Living in Honduras continues to teach me so many life lessons. What seems to logical, practical and easy from my perspective may just not be so - when viewing life from another point of view. Just last week, I had a great experiential lesson on this subject.
I had been suffering from a severe itch, hives, rash skin condition for over a week, when Bob said: "Enough is enough, you need to see a doctor." Since there is no Yellow Pages to find a doctor in, one either asks for referrals from friends or pound the pavements looking for doctor signs. We had spotted two dermatologists offices on our walks around town, and Erin suggested a third, so armed with directions I head in to town on Friday. The first office apologetically told me the doctor was at a convention and would be back in 10 days, but try this one... Well, that doctor also was at the convention, and so was the third doctor I tried and the fourth. As a last ditch effort before abandoning the quest, I headed to the private hospital. Yes, they did have a dermatologist on staff, no she was not at the convention, and yes I could come back that afternoon for an appointment, as long as I brought cash.
I returned cash in hand at the appointed time. The office secretary asked for my name and birth date. When I told her my name, she looked quizzically at me, so I handed her my ID card. Who can blame her, Severinghaus is not easy to spell. Once she typed in my name, she looked up, and asked, what about your second last name? Most Hondurans have two last names - one from the mother and one from the father. Well, I only have one - it is long enough that hyphenating was out of the question when we got married. She repeated her question, probably thinking this Gringa just does not understand. She finally gave up, and I silently wondered if she wrote 'Gringa' as my other name to make it proper.... As I reflected on the interaction, I realized that something as basic as a last name is so differently interpreted and used depending on culture, country and family.
The doctor was very congenial and relatively rapidly diagnosed me with escobiosis. My Spanish English dictionary did not have this word, but fortunately she was prepared with a Spanish English medical dictionary - my condition: scabies. It is very simple she told me; "just wash all of your clothes, every piece of it, in hot water and dry it in the dryer on the hot setting. Tonight, put this cream all over your body, go to bed, and in the morning take a shower. You then need to wash the sheets, and towels that you use every day for the next week in hot water, and dry them in a hot dryer. Since you live with three other people, I strongly suggest you take the precaution by treating them as well, i.e. washing all their clothes, cream, sleep, shower, and change sheets and towels daily. In a short 7 days you will feel so much better. " Well, it does sound simple... but it is not. I wanted to tell her how impractical her suggestion was considering my current living conditions, but on second thought realized that she would not understand, and probably not care. If I wanted to get rid of the itch, this is what I had to do.

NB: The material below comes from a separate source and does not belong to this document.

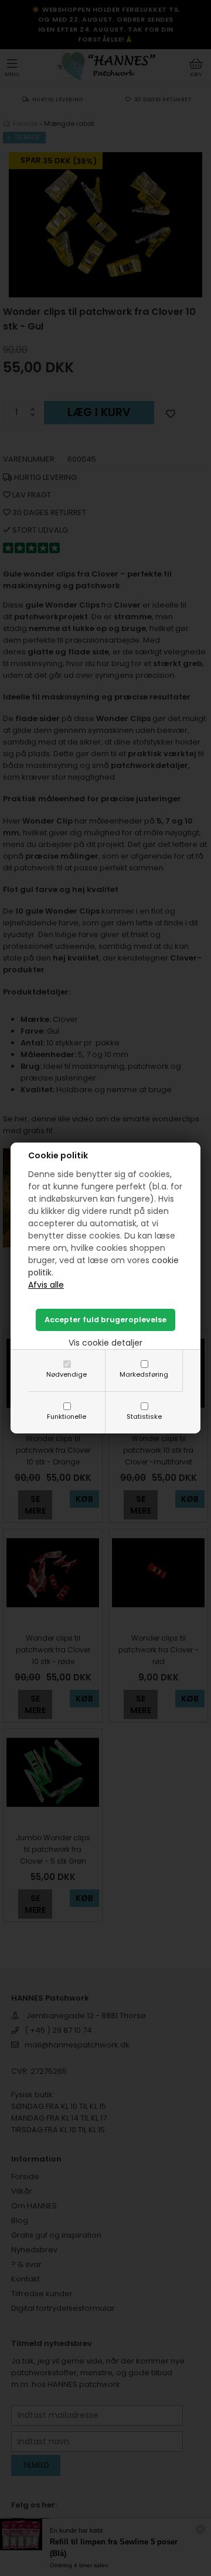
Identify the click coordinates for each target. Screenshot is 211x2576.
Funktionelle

My little pila in the backyard can only handle a few pieces of clothing, and there is no hot water in the house apart from through the widow maker in the shower..... We only have one set of sheets for our bed, and not that many towels. So far, we have had rain almost every day, so it takes a few days to get the heavier things dry. Fortunately our sheets are thin, thin, so they do usually dry pretty quickly, but what do I do if it pours?
I am fortunate enough that I have enough resources to make this happen. We took all my clothes to the laundromat, and paid extra for hot water wash. Four hours later, I had completely step one. We have not seen rain for the past few days, and the sun and the light breeze has made washing the sheets every morning possible, some days they are dry before lunch! But it is taking extra ordinary time, energy and resources to make this happen - much more complicated than it sounded.
It has been a very humbling experience as it taught me that so many of my western ideas, suggestions, and resolution to problems and situation I see here in Honduras are just not practical for them to implement. Many minor ailments such as lice, bed bugs etc cannot be properly eradicated unless one follows a rigours routine of sanitizing and cleaning - yet when the laundry is done in the river, the water is hardly considered hot. When several family members share one bed, and not everyone is treated, how can you stop the infestation? When we suggest the addition of fruit and vegetables to the diet, but there is none to buy nearby, and the closest fruit stand is 45 minutes away with a bus, is that truly practical? Possible? Feasible?
Just Do It! sounds easy and quick, but behind the words hide reality with all its limitations and challenges.